# Building Local Gaussian Process Surrogate Models from Scratch

In this notebook, we outline how to implement local Gaussian process (LGP) surrogate models for complex experimental observables from scratch. This code can be customized to any existing experimental data / training set. LGP surrogate models are a fast and accurate machine learning model that can approximate the outputs of an expensive function (e.g. a molecular simulation) with uncertainty quantification (UQ). UQ alleviates the 'black box' nature of machine learning and allows us to directly quantify parameter, model, and predictive uncertainties. This uncertainty naturally allows us to perform on-the-fly learning, model validation, and parameter sensitivity analysis.

The code provided below is designed to be a gentle introduction to LGP surrogate models with detailed instructions on how to implement LGP surrogates for any application. We will examine a LGP surrogate model of radial distribution functions in liquid Ne (described in the paper), but constructing your own surrogate model is as simple as uploading an experimental observable and molecular simulation training set and running them through our prebuilt functions.

In [None]:
# Required Math Packages
import numpy as np
import torch as torch
from scipy import interpolate

# Plotting Packages
import matplotlib.pyplot as plt  
from matplotlib.pyplot import figure

# Parallelization
import dask
from dask.distributed import Client, progress
from dask import config as cfg

## Constructing a Training Dataset

The first step in building any supervised machine learning surrogate model is generating a training set. The training set represents "observations" from your model at many combinations of parameters. Ideally, the training set will span the parameter space of interest and be dense enough that the machine learning model can learn the patterns and relationships in the data to a high level of accuracy.  

For a single observable, $S(r_k)$, of data with many independent variables (spectra, scattering pattern, etc) the training set matrix for a local Gaussian process, $\mathbf{\hat{X'}}$, is an ($N$ $\times$ dim($\boldsymbol{\theta}$)) matrix, 

\begin{equation}\label{eq:subsurrogate_training}
    \mathbf{\hat{X'}} = 
        \begin{bmatrix}
        \theta_{1,1} & \theta_{2,1} & ...\\
        \theta_{1,2} & \theta_{2,2} & ...\\
        \vdots & \vdots & \vdots\\
        \theta_{1,N} & \theta_{2,N} & ...\\
        \end{bmatrix}
\end{equation}

where $\theta_{i,j}$ is the value of the $i^{th}$ model parameter $i = 1, ..., N_{params}$ for training sample $j = 1, ..., N$. This training set matrix is just row after row of training parameters appended together.
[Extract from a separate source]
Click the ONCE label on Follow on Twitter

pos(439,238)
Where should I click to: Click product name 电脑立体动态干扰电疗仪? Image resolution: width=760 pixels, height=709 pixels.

The training set observations, $\mathbf{\hat{Y'}}_k$, is a ($N$ $\times$ 1) column vector of the QOIs from the training set at $r_k$,

\begin{equation}
    \mathbf{\hat{Y}'}_k = [S(\boldsymbol{\theta}_1,r_k), ..., S(\boldsymbol{\theta}_N,r_k)]^T
\end{equation}

where the $k$ indexes over independent variables. Therefore, all we do is take the value of $r_k$ calculated from the training simulation and make a vector of these quantities in the same order as the training set data. 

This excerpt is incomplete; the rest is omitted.